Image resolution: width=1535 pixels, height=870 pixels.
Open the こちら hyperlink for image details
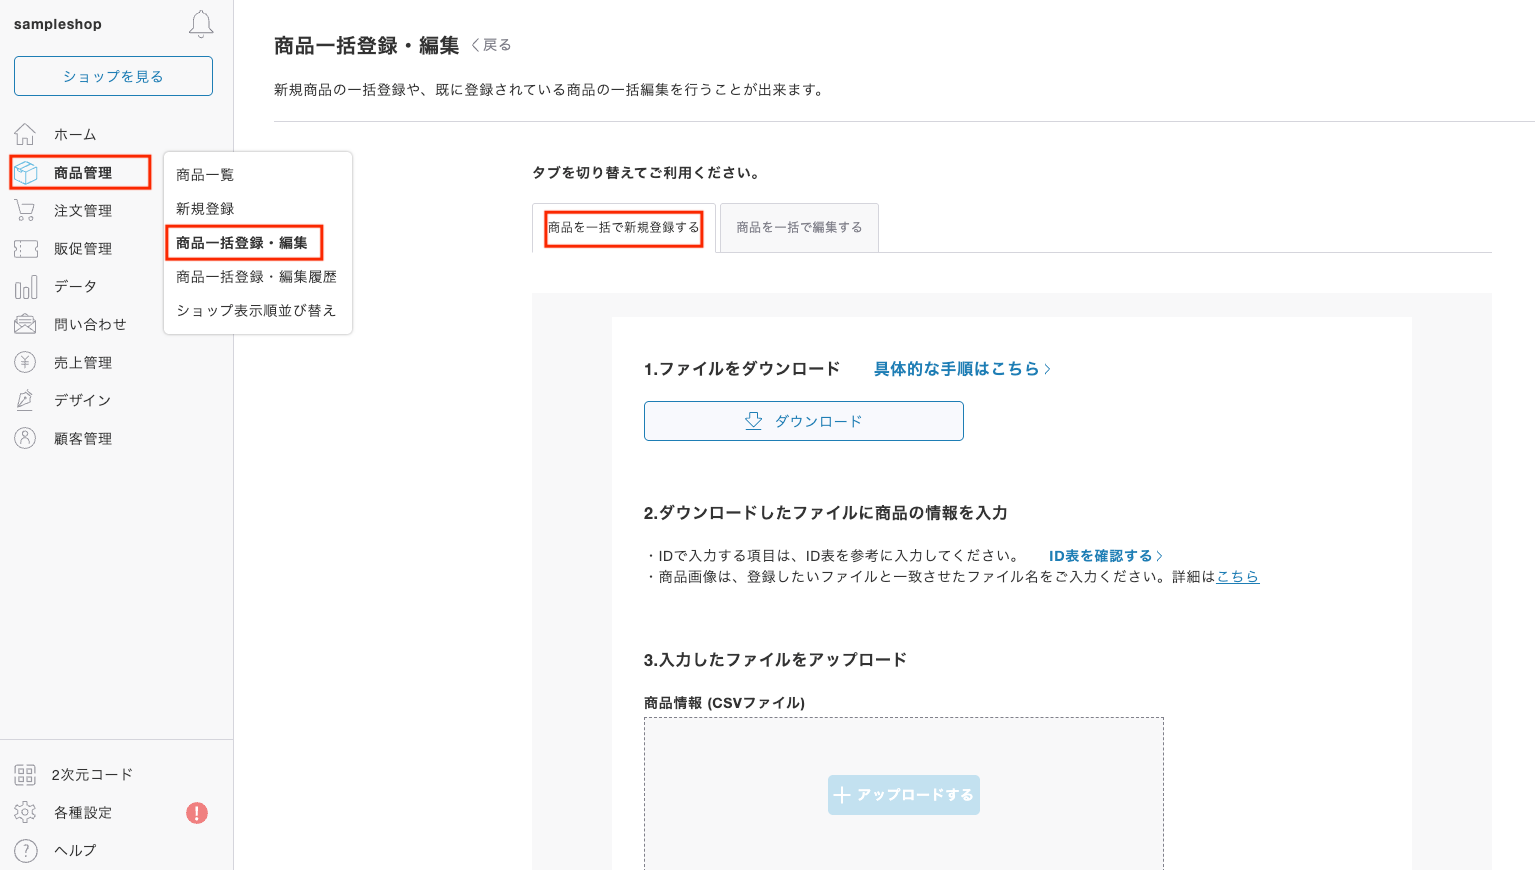point(1238,576)
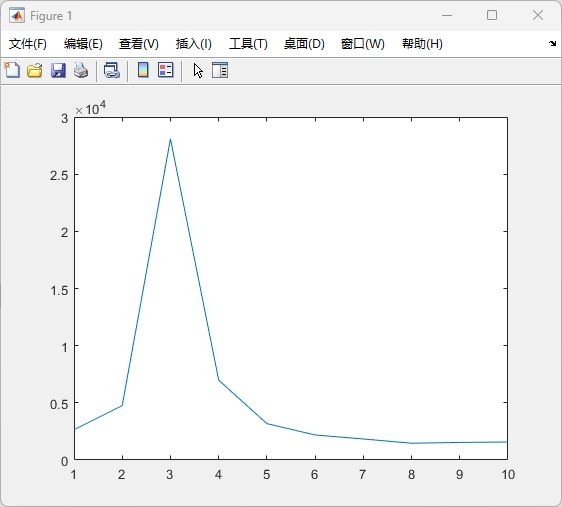The width and height of the screenshot is (562, 507).
Task: Toggle the Edit Plot arrow tool
Action: click(198, 71)
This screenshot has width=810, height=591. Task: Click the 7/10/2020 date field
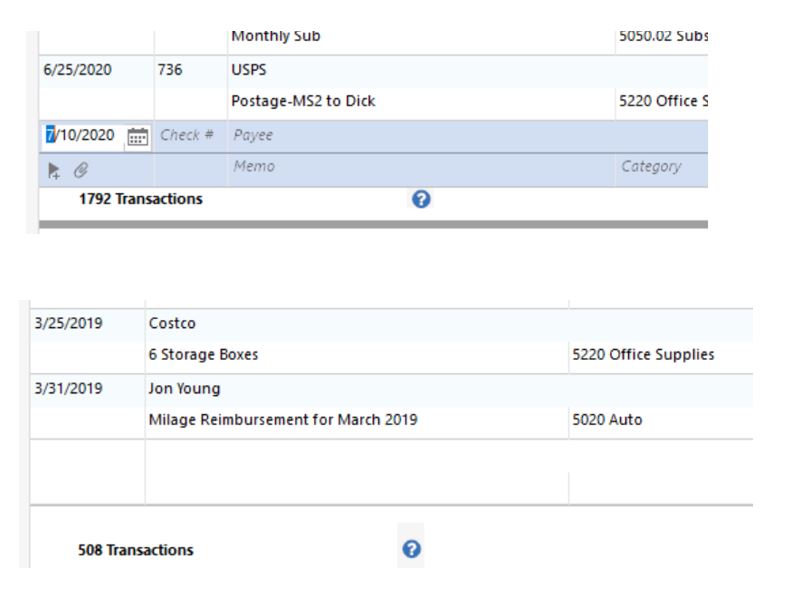point(82,135)
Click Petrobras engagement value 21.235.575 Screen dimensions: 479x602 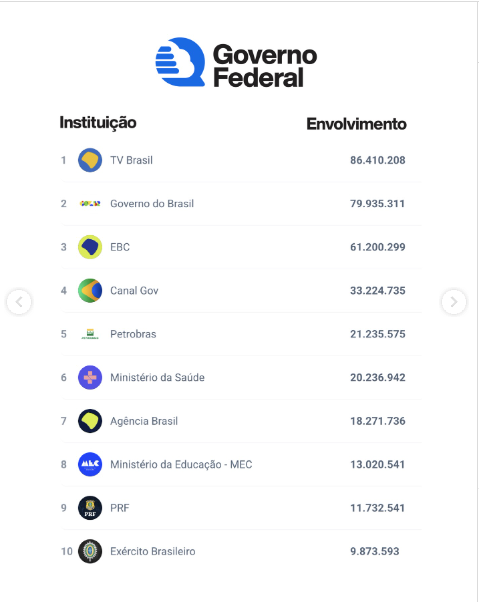(x=378, y=334)
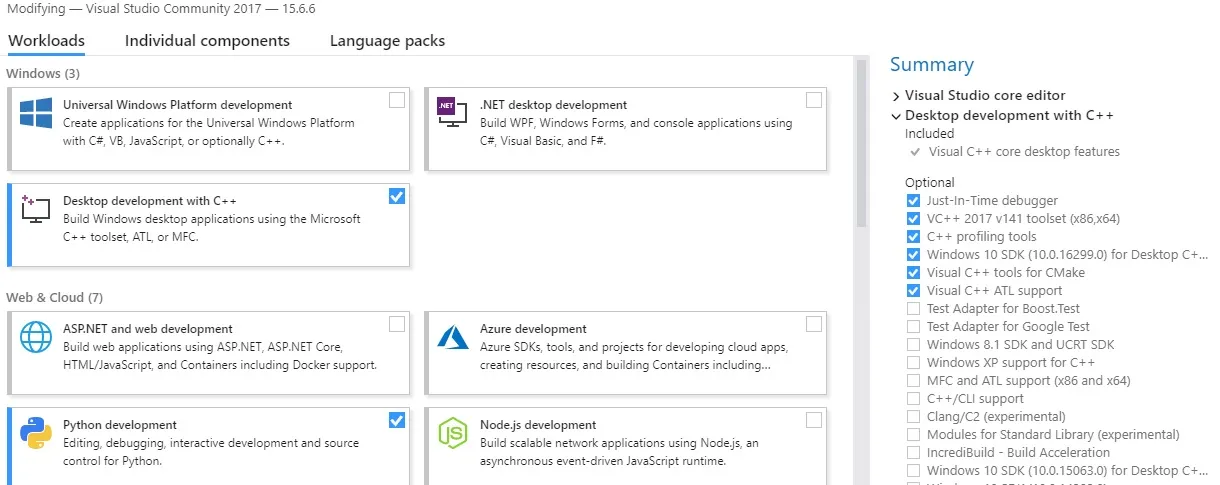Check the Azure development workload checkbox
This screenshot has width=1220, height=485.
pyautogui.click(x=813, y=324)
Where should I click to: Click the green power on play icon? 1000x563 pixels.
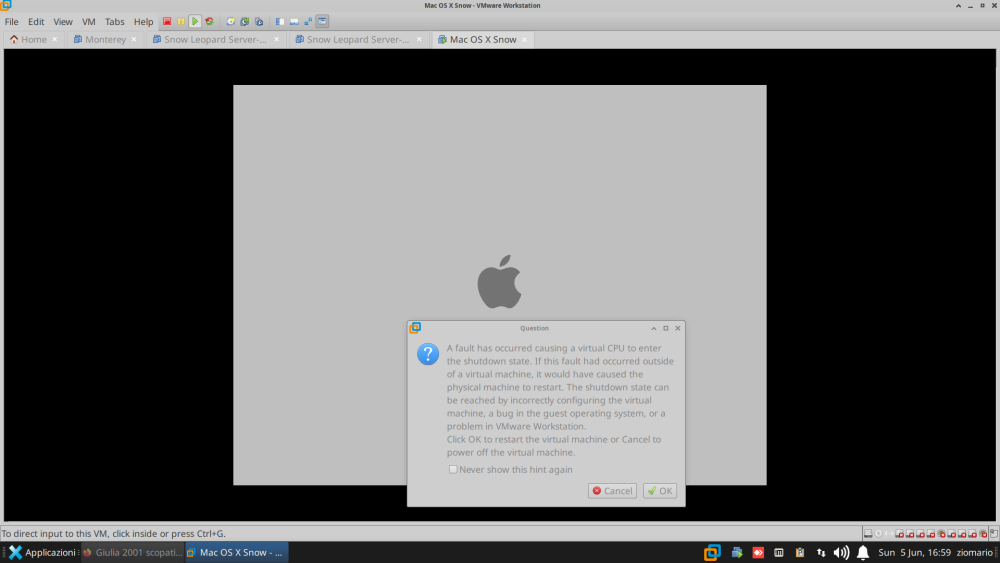coord(195,21)
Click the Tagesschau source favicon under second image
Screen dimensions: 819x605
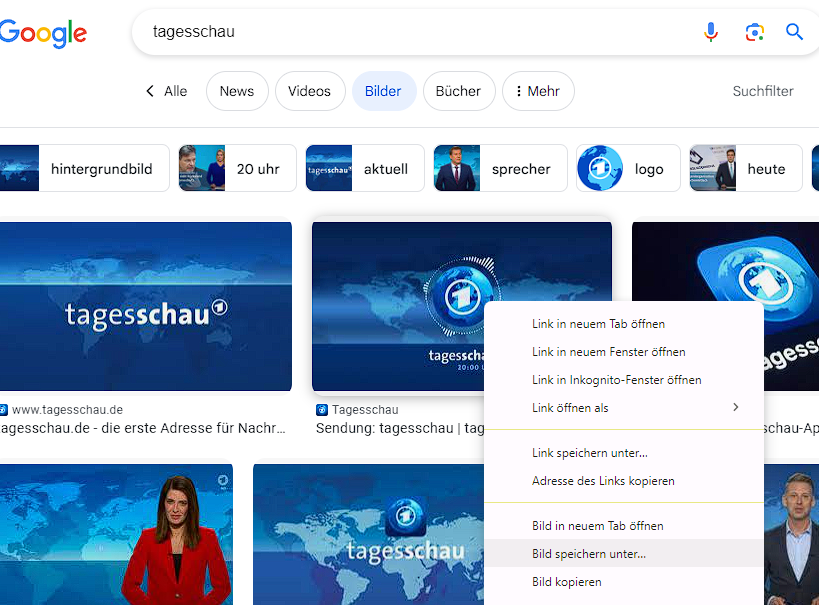[322, 410]
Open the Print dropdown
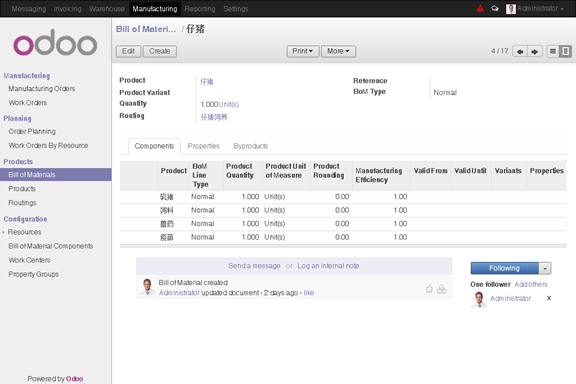This screenshot has width=576, height=384. (303, 51)
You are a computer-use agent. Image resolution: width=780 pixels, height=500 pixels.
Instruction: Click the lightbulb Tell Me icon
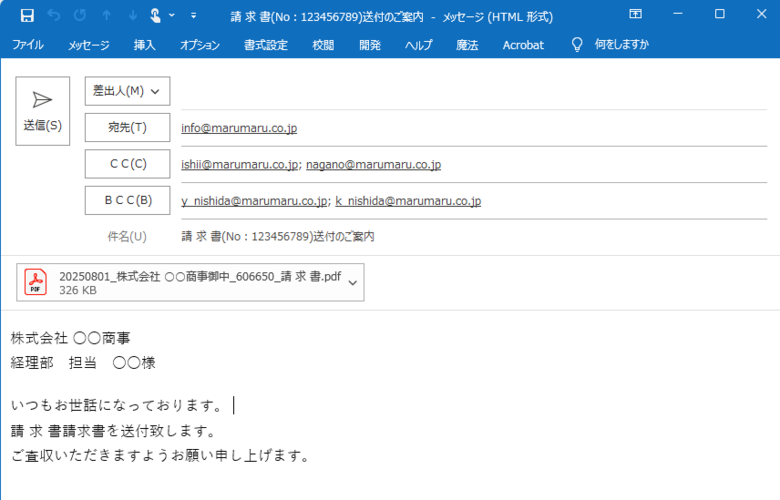click(576, 45)
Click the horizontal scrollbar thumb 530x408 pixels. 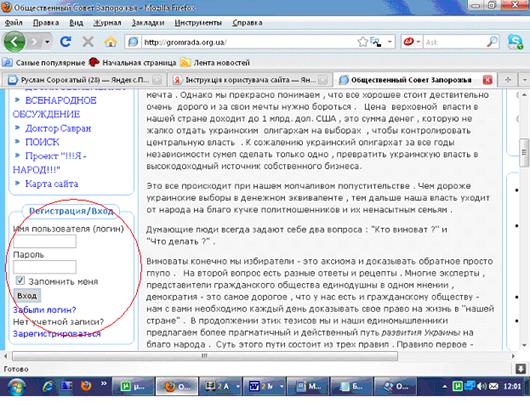pos(205,356)
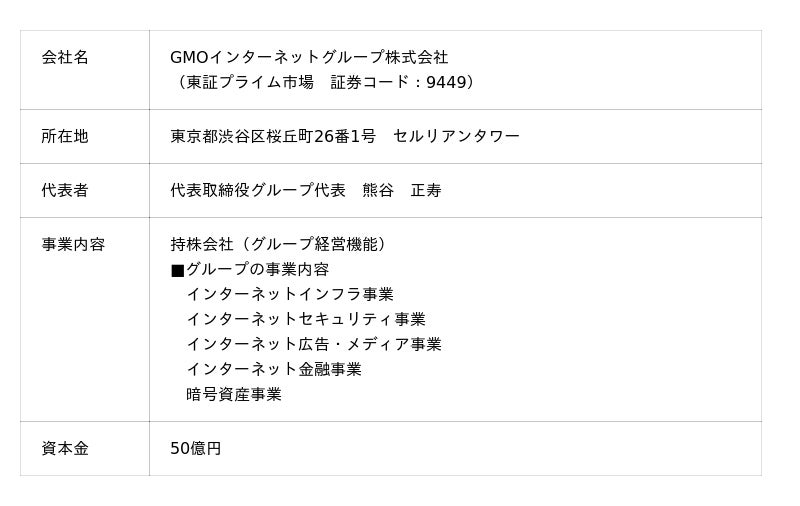Click インターネット広告・メディア事業 text

(x=314, y=344)
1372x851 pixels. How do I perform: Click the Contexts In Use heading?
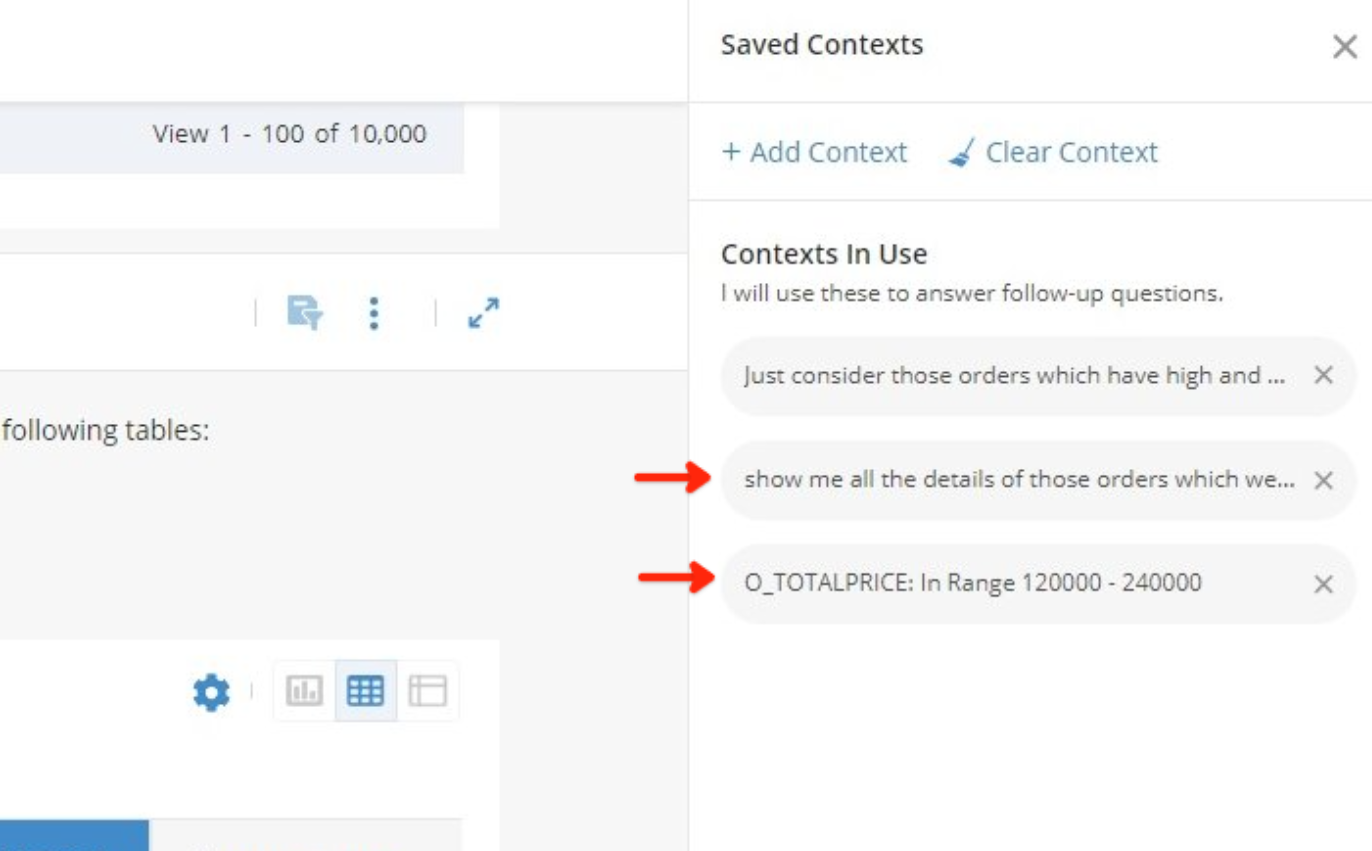[824, 254]
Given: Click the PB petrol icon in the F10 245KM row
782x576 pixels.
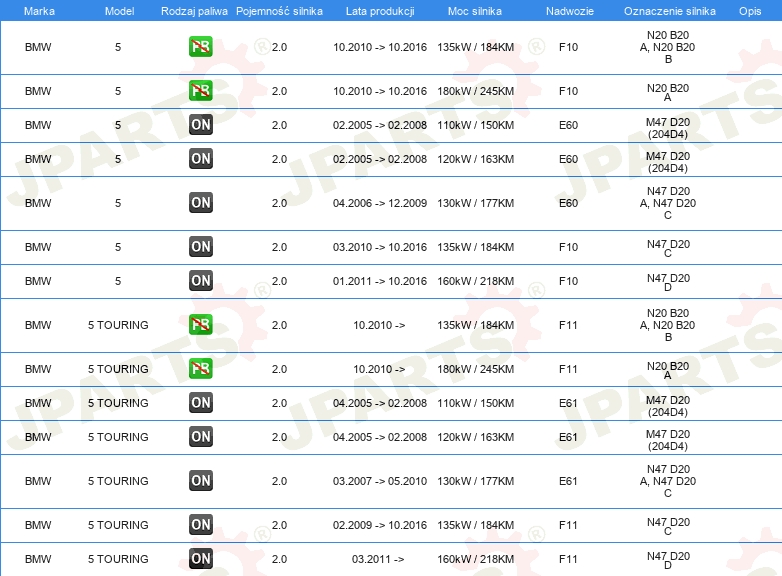Looking at the screenshot, I should (x=200, y=91).
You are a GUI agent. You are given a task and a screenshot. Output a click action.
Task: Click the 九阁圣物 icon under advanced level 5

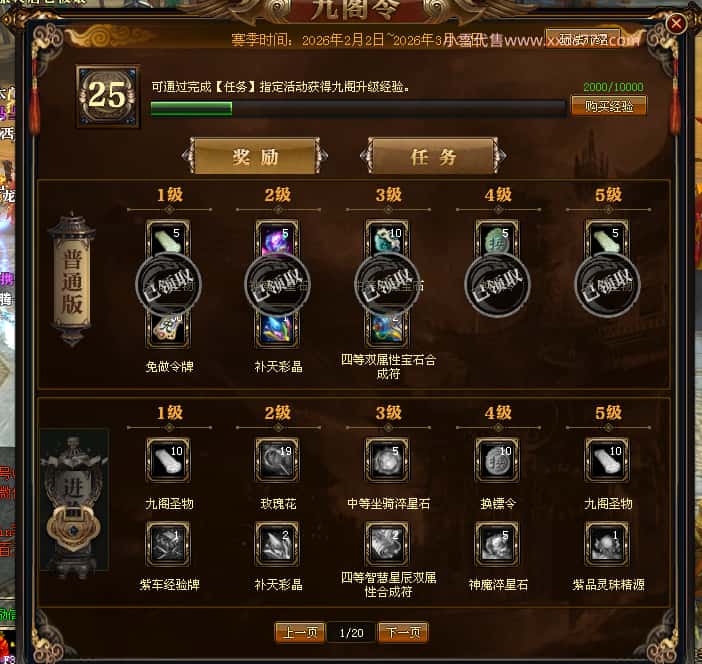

| Exercise instructions |
Pull every line that holds the string "resolution" out of the records.

| Solution to this problem |
Image resolution: width=1535 pixels, height=870 pixels.
You are a computer-use agent. Image resolution: width=780 pixels, height=500 pixels.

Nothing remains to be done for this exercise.